Interviewer: What are the typical possible penalties for a first time DUI charge in Utah?
Court: In Utah, it’s a class B misdemeanor. It can be a class A misdemeanor if there’s an accident and there’s a bodily injury or if you’re driving with a passenger that’s underage. That can be an aggravating circumstance that makes it a class A misdemeanor instead of a class B.
Interviewer: Underage meaning a passenger under the age of 18?
Utah’s Judges are Compelled to Impose Mandatory Minimum Sentences
Court: Yes but most of the time it’s a class B misdemeanor unless there are any of those circumstances. In Utah, there are mandatory minimum sentences that the judge has to order in your case if it’s a DUI. His hands are tied by the legislature. The judge is not allowed to give you a break if you are pleading guilty to a DUI or if you’re convicted of a DUI. There are mandatory minimum sentences. One of them is jail time and it’s 48 hours. They can also order community service for 48 hours.
Your Attorney Will Argue for Community Service in Lieu of Jail Time
Most of the time we’re able to convince judges to impose community service instead of jail time, but they technically are supposed to give you at least 48 hours of community service and it suggests 48 hours of jail time.
Although, most of the time you won’t have to do jail time if you have an attorney that can make arguments that it will disrupt your work or if you have children it will disrupt your childcare, things of that nature. Judges usually understand those circumstances and will work with you.
You Most Often Will Have to Pay a Substantial Fine for a First Offense
The other issue is a fine. The fine is going to end up being around $1,370 for your first offense. Then the judge will often order a substance abuse evaluation. That’s a program where you have to go and have a counseling center evaluate your substance abuse or your alcohol use or abuse and they decide whether or not you need to go to treatment. If they recommend that you have treatment then the judge might order you to get that treatment.
You Will Have to Undergo a Period of Court Probation
You’ll also be under a period of probation. For a first offense, it won’t be supervised probation. It’s what we refer to as court probation, which means that you have to not commit with any serious offenses other than traffic offenses during that time period.
Subsequent Offenses Will Incur Additional Penalties
If you have a DUI and you have a 12-month probation period and you commit an illegal offense, such as a theft, that’s a violation of the probation. There can be additional penalties that stem from that subsequent offense.
The Judge and the Drivers License Division May Order an Ignition Interlock Device Installation
One of the more problematic issues is the judge may order an ignition Interlock device for your case. But the real problem is that the Drivers License Division can order an ignition Interlock device even if the judge doesn’t. For a first-time DUI offense, they almost always do.

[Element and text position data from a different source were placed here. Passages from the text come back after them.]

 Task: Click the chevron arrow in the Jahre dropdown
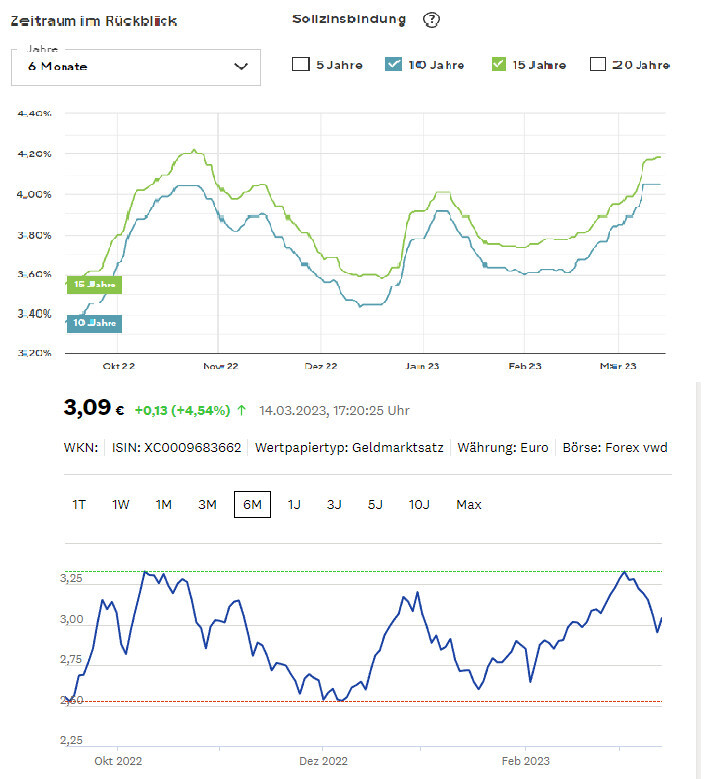(240, 66)
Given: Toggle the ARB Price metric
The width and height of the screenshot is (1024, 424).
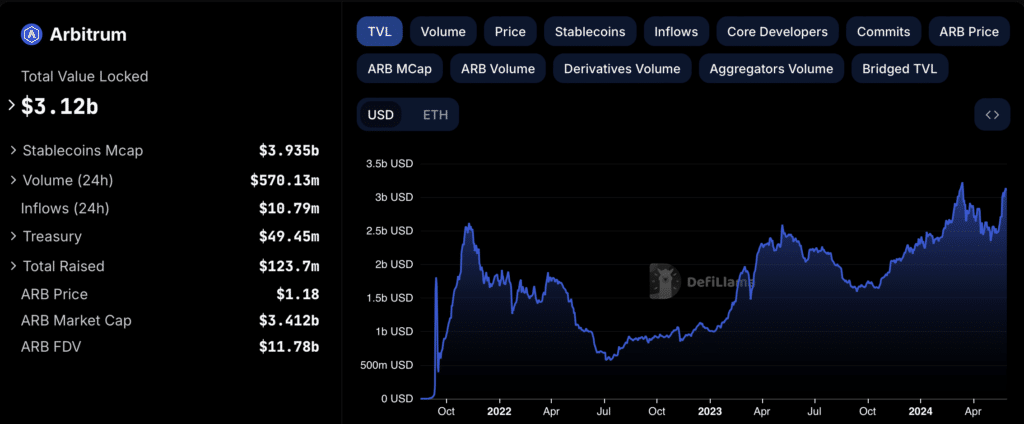Looking at the screenshot, I should pyautogui.click(x=969, y=31).

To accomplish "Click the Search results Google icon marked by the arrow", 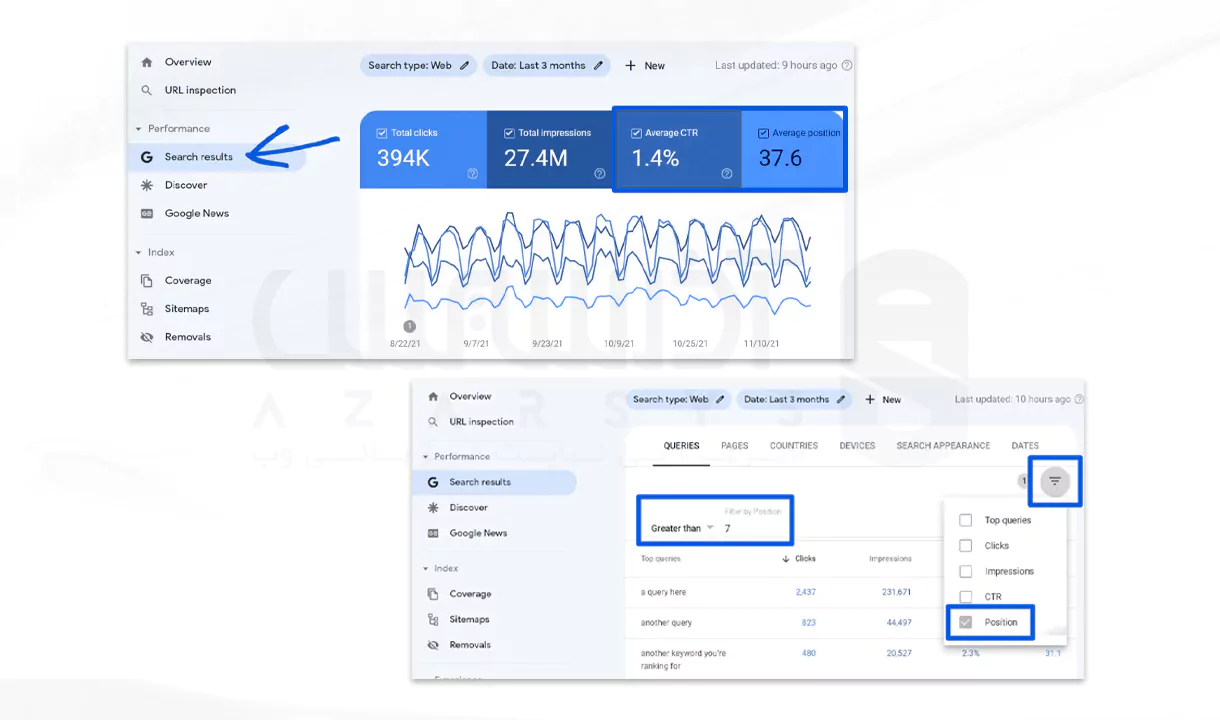I will [147, 157].
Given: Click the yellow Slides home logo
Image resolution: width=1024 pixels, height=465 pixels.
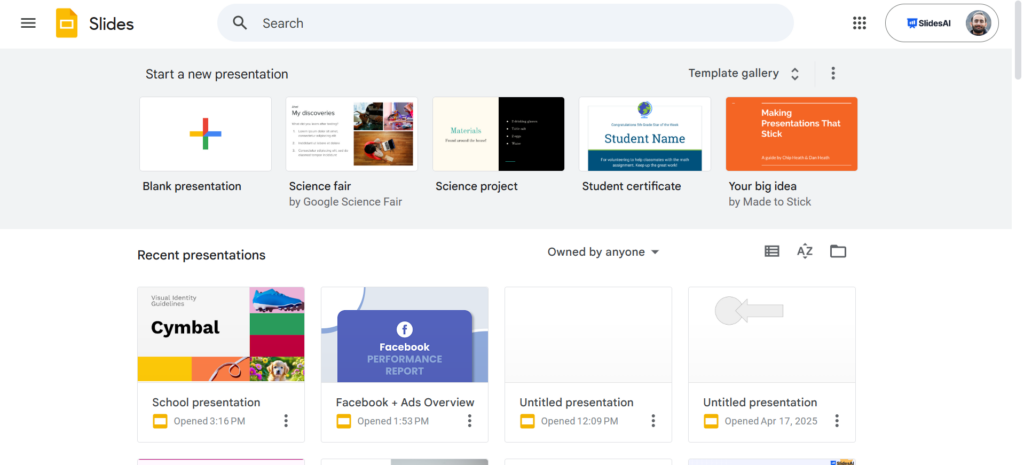Looking at the screenshot, I should point(67,23).
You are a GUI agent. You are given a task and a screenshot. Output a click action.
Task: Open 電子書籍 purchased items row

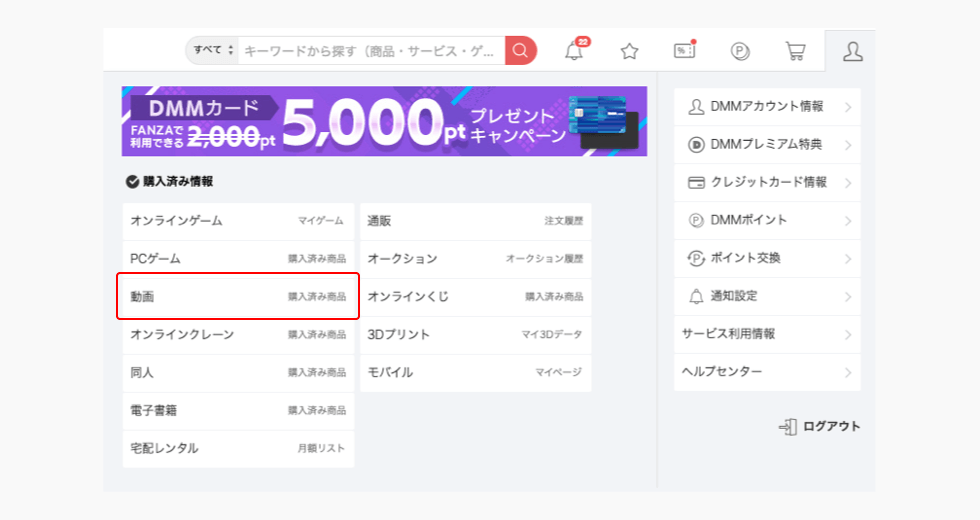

Usually, for a period of 18 months after you’re convicted, you will have to have an ignition Interlock device installed in your car. You have to pay for it to be installed and then you have to pay a monthly maintenance fee. The ignition Interlock is the device you have to blow into every time you’re going to start your car.
An Ignition Interlock Device Detects the Presence of Alcohol and Will Prohibit Your Car From Starting
Interviewer: The device is similar to having a small Breathalyzer machine in your car?
You May be Subject to an Additional License Suspension
Court: Yes. If there’s any alcohol on your breath the device won’t let you start your car. Then the judge can also order a license suspension in addition to the Drivers License Division suspension, so you might be facing, in addition to the 120-day suspension that’s automatic from the Drivers License Division, an additional suspension from the judge.
A High Blood Alcohol Level at the Time of Arrest Will Result in Additional Penalties
If your blood alcohol content is higher than 0.16, that’s what they call a high BAC. There are some additional penalties that go along with that. If you have a high BAC, the judge is required to order supervised probation, which is different than court probation. If you have supervised probation you have to report to a probation officer.
They might make you comply with certain tests, for example, urine tests. You have to report your address and if you’re moving or going out of state, you have to let them know. You also have to pay for it. It’s not really expensive, but it’s maybe $30 or $40 a month for a year. However, you will not find the experience enjoyable.
A High BAC Is Considered to be a Level of 0.16: Twice the Legal Limit
The other issue is if you have a high BAC, the court is required to make you attend alcohol abuse treatment.
Interviewer: What’s the cutoff point for the high blood alcohol level?
Court: The cutoff point for a high blood alcohol level is 0.16, so twice the legal limit of 0.08. If you blow above the 0.16 that’s a high BAC, so you have supervised probation instead of the regular court probation. The judge is required to order treatment for substance abuse, whereas if you blow below the 0.16 then the judge isn’t required to order the treatment. You’ll have to have an evaluation but the judge might not make you do undergo treatment resulting from that.